Hiçbir şeyden haberi olmayan damadını düelloya davet etti. İlk önce kaptan ateş etti ve Stroganov’u kolundan ve kasıklarından ağır yaraladı. Ancak Yegor’un sağ eli titremedi: Kaptanın tam kalbinden vurdu. Uzun süre tedavi gören şahsın sol eli kesildi.

Hastaneden ayrıldıktan sonra yeni bir sorunla karşılaştı: kızı evde değildi. Yedi yıl boyunca onu manastırdan manastıra aradı. Hiçbir faydası yok. Daha sonra Saint Petersburg’da kendisini Budva’ya götürecek bir gemiye bindi…

Manastırda paha biçilmez manevi hazineler bulunmaktadır. Korunmak üzere Visoki Dečani’den devredilen İmparator Dušan’ın altın haçı, Rus İmparatoru Paul’un kadehi, Rus İmparatoriçesi Catherine’in hediye seneti, Gavrilo Cetinjec’in 1600 tarihli el yazısıyla yazılmış İncil’i, Piskopos Danilo’dan bir hediye var. Paštrović kabile meclisinin oturduğu Balšin taşı “yüz adalet”, paha biçilmez değerde freskler ve ikonlar ve yaklaşık 5.000 kitap.
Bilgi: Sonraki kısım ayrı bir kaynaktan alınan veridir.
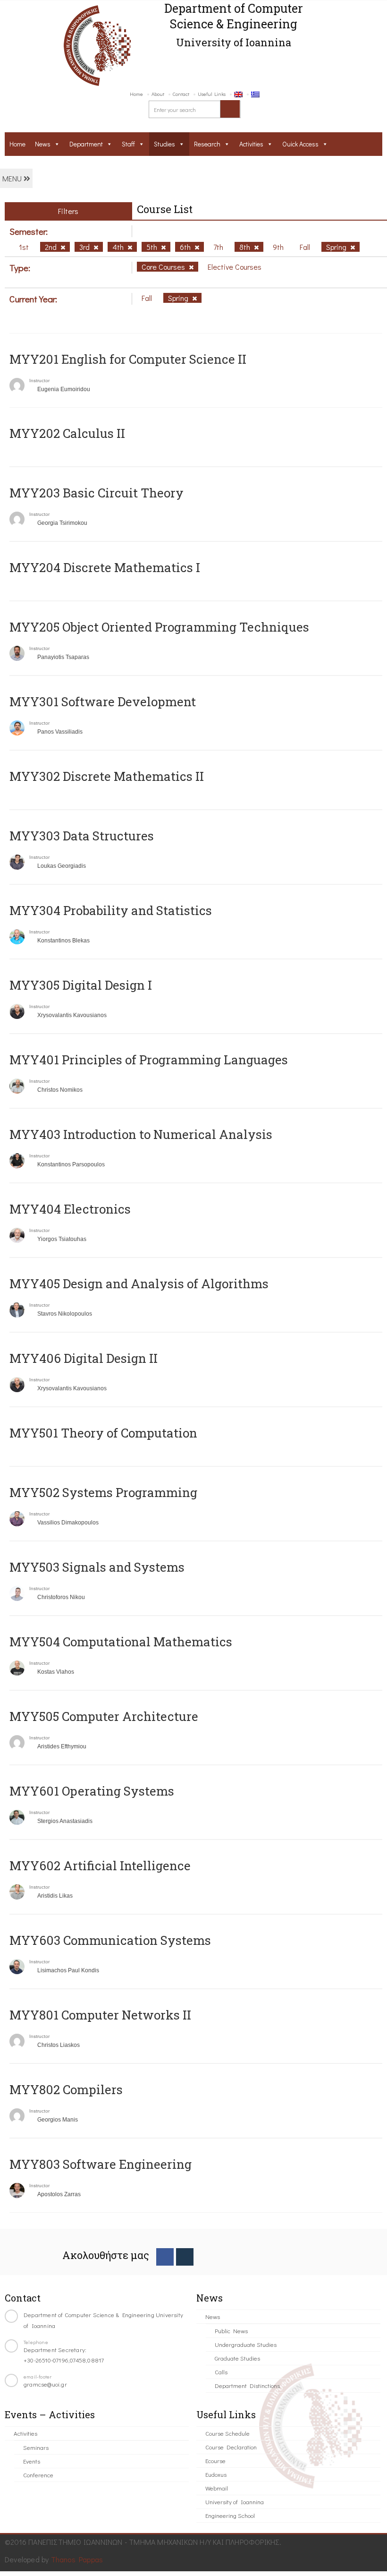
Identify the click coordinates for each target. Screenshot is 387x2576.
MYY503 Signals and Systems (97, 1567)
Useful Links (212, 93)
Praskvica manastırı, Milocer’in üstündeki tepede ve iyi bilinen Sveti Stefan’dan (Aziz Stephen) çok uzakta değil. Geleneğe göre, 1050 yılında kurulmuş olsa da, hakkında ilk güvenilir veri, Sırp kralı Milutin’in Kotor’u ziyaret ettiği 1307 yılına dayanmaktadır. Bu manastır, adını şeftali kokan ve bu bölgedeki insanların “praske” dediği yakındaki kaynaktan almıştır. Praskvica manastırından bahseden en eski yazılı kayıtlar 1413 yılına aittir ve Zeta hükümdarı Balsa III’ün manastıra verdiği hediyelerle ilgilidir. Sveti Nikola’nın (Aziz Nicolas) ana manastır kilisesi, bu parşömende tanıklığına sahip olduğumuz XV. yüzyıldan kalmadır. XIX. yüzyılda kalıntıları üzerine, içinde eski kilisenin fresklerinin kalıntıları bulunan daha büyük bir bina inşa edilmiştir. İkinci manastır binası bir tepede yer alır ve Sveta Trojica’ya (Aziz Trinity) adanmıştır ve XVII. yüzyıldan kalmadır. En büyük sanatsal değerleri, zoografik ressam Radul tarafından yapılmış fresklerin boyanması ve XVII. yüzyıldan Dimitrije Dasjak’ın yaldızlı ikonostasisidir. Manastırın bir parçası olarak, uyku odaları ve Pastrovici’den gelen rahiplerin çocuklara okuma yazma öğrettiği eski bir okul da bulunmaktadır. Kilise, 1979’daki depremde önemli ölçüde hasar gördü ancak restore edildi ve birçok kutsal emanet, ikon, eski el yazmaları ve diğer belgeler içinde saklanmaktadır. Ayrıca bu manastırda, efsaneye göre Piskopos Danilo’nun Pastrovici halkına verdiği gümüş kapaklı el yazması İncil’i bulabilirsiniz. Ziyaretçiler için ilginç olabilecek bir diğer şey de, “Bankada” olarak adlandırılan Büyük Pastrovici mahkemesinin oturumlar düzenlediği büyük bir taş masadır.